● **DATA SHOWN**
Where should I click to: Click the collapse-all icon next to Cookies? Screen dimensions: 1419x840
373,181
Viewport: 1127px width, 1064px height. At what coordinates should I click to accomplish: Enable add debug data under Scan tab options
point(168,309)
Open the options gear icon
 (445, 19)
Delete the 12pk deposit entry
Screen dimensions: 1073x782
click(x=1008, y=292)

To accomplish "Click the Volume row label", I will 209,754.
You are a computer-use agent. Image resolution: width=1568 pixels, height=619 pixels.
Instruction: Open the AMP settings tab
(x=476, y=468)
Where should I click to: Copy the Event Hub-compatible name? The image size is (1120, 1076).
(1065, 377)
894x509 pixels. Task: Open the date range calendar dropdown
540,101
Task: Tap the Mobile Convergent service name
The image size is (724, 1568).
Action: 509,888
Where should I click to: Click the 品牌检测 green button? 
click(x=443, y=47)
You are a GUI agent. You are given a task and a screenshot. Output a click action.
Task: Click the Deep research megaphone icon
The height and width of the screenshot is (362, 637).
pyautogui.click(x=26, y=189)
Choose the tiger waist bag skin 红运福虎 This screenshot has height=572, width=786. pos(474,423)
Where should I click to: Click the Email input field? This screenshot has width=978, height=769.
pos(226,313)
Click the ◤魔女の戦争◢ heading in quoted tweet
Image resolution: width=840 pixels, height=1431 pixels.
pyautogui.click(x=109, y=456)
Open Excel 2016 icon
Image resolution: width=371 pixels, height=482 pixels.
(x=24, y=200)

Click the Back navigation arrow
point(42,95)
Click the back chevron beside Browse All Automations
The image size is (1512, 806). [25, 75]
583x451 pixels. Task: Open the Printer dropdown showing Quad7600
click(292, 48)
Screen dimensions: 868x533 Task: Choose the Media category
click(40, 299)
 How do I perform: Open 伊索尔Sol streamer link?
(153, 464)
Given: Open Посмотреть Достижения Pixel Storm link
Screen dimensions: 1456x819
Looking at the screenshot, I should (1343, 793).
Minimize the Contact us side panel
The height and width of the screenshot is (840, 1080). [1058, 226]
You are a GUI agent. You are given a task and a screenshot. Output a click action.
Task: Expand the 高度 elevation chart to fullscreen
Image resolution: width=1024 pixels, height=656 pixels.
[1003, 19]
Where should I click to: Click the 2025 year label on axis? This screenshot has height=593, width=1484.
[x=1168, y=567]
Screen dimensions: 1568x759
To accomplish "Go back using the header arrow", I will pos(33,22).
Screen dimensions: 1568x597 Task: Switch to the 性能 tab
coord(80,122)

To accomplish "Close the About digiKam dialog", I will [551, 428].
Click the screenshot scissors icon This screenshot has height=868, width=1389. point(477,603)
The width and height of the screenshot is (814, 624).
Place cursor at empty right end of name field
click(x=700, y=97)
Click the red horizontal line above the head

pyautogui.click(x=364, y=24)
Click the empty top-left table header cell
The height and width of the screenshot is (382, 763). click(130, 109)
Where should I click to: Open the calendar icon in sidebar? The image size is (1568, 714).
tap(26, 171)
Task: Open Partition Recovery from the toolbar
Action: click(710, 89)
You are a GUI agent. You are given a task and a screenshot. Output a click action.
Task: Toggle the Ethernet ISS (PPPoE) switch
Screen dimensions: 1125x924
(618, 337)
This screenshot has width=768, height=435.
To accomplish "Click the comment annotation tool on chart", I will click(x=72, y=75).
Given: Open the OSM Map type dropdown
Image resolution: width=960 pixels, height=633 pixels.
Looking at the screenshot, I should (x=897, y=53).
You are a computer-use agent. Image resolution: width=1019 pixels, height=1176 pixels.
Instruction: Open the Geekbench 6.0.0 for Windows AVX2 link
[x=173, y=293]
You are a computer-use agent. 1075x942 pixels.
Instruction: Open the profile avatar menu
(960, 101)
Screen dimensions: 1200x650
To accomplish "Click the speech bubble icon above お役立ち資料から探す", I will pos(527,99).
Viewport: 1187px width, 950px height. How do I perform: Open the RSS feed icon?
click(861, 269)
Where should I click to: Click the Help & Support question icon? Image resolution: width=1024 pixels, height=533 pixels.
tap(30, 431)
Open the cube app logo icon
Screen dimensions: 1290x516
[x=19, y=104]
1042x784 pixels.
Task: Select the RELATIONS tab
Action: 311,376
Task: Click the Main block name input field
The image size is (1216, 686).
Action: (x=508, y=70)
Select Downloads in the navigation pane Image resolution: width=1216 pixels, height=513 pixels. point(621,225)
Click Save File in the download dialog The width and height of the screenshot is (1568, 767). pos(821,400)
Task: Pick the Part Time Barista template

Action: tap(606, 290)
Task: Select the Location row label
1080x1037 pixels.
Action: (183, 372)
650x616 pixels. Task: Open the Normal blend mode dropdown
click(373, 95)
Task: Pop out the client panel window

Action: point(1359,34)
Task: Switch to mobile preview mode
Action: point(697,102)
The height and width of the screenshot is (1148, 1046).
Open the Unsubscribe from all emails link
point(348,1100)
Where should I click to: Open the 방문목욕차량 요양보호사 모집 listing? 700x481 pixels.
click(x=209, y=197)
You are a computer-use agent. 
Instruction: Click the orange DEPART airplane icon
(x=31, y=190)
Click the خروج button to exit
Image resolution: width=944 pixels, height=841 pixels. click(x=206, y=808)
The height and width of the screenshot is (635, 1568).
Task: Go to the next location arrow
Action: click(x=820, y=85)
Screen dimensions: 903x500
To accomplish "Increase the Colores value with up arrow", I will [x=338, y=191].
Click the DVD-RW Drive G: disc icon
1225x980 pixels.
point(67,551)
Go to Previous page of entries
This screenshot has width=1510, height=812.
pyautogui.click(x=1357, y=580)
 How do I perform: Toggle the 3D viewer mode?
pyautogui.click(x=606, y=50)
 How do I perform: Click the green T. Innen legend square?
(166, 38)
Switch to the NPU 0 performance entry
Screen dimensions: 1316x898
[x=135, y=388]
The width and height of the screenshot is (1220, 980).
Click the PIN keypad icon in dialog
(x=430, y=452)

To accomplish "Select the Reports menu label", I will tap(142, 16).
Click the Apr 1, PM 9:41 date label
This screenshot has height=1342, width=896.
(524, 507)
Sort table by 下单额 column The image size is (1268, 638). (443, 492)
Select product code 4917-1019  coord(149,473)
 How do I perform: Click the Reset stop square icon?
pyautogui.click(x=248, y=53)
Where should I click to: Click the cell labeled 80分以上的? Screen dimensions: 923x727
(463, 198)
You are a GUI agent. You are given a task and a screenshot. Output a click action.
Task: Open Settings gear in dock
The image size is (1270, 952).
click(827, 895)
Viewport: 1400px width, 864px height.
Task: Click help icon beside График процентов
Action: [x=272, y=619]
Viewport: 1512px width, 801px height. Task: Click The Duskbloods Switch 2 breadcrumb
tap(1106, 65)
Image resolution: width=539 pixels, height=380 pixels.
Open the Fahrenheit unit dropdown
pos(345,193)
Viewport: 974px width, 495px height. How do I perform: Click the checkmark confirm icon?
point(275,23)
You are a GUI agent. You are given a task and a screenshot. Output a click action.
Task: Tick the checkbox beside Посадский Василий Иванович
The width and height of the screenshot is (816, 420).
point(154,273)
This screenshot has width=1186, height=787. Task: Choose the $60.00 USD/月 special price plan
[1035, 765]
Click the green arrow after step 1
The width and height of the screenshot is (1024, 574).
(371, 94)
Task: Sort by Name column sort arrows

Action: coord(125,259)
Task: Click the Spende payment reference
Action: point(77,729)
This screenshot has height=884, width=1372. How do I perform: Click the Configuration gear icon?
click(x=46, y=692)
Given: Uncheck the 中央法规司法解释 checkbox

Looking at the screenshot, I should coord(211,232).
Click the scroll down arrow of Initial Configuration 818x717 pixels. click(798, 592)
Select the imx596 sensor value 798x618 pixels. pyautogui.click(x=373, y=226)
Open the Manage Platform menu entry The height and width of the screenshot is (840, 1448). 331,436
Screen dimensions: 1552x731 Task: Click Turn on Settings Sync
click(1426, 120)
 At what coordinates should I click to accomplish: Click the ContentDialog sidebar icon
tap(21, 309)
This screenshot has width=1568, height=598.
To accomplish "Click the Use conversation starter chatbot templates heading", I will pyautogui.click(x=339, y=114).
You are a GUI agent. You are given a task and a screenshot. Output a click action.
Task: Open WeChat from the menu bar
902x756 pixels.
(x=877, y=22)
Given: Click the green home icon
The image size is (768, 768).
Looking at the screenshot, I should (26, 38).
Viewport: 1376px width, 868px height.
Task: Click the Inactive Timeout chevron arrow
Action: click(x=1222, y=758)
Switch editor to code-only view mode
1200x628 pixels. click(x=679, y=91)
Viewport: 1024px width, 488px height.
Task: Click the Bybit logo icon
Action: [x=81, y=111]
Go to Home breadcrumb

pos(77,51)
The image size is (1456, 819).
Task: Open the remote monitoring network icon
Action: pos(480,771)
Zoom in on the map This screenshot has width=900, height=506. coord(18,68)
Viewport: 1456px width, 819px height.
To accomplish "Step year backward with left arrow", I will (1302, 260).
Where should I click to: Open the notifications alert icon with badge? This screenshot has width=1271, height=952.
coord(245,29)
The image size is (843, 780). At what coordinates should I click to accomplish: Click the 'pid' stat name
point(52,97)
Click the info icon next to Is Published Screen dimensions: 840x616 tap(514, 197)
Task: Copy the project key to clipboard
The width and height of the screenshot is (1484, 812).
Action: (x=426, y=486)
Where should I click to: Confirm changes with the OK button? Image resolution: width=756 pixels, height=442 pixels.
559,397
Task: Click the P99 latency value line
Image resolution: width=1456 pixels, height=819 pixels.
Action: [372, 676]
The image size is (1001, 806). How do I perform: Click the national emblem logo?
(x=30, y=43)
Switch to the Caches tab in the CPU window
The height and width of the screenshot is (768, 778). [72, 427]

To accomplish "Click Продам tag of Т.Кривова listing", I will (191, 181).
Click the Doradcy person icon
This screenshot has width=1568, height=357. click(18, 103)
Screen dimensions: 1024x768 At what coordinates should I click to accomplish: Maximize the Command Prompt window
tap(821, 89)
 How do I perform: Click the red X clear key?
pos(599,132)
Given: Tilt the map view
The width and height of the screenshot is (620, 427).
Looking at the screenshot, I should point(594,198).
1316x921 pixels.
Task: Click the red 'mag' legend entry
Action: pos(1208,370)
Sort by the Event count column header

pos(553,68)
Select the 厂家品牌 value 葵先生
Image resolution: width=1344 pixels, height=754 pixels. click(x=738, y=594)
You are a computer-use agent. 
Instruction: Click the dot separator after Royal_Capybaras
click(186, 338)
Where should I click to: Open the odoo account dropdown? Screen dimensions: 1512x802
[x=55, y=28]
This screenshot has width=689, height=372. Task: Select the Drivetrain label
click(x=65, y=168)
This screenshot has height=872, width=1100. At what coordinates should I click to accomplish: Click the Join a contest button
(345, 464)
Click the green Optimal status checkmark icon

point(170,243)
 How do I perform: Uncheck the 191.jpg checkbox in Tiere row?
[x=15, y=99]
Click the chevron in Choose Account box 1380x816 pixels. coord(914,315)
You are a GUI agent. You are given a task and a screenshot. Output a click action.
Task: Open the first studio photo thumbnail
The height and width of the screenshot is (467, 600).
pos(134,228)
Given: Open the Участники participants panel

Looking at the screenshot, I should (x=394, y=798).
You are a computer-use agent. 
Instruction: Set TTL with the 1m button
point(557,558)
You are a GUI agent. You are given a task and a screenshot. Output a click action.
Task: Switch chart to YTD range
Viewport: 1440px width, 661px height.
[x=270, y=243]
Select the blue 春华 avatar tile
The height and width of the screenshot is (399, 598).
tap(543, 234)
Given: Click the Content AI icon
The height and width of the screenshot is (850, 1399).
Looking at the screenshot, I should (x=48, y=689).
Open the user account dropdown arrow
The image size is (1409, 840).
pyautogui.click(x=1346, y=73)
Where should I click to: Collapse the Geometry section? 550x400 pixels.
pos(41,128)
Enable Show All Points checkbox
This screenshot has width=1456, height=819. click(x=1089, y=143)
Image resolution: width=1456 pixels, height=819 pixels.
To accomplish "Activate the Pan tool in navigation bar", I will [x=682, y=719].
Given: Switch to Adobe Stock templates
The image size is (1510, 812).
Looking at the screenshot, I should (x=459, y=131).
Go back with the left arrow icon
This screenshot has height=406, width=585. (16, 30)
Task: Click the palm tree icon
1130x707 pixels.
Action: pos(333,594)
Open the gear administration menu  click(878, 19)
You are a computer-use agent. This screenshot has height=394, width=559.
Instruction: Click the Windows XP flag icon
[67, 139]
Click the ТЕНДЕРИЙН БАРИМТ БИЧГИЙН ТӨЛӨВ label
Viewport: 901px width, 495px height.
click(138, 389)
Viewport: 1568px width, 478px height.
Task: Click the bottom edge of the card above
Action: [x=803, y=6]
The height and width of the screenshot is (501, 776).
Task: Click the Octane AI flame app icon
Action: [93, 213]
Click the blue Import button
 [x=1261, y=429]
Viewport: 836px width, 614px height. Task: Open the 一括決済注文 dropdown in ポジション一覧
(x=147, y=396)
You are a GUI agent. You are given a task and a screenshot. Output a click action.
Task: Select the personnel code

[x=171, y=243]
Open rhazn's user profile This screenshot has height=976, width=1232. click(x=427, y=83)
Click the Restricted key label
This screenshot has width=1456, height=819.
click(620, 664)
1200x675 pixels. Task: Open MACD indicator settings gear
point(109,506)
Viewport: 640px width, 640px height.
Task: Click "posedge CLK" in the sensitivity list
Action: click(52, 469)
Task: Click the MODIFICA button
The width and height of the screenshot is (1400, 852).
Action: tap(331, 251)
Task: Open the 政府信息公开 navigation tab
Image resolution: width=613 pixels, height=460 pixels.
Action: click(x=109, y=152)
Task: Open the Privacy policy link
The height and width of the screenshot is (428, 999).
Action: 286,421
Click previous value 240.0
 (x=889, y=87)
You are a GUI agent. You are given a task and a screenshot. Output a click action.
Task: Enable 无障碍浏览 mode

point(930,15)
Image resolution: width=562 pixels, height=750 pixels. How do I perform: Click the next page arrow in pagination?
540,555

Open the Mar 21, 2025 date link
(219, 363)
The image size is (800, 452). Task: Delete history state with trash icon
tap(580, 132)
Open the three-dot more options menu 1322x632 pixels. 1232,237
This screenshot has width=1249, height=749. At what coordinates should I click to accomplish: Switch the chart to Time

● **DIRECTIONS FOR THIS TASK**
Report how many lines in the records above contain the word "next", matching case exactly. Give only the number.

● **REPLY**
4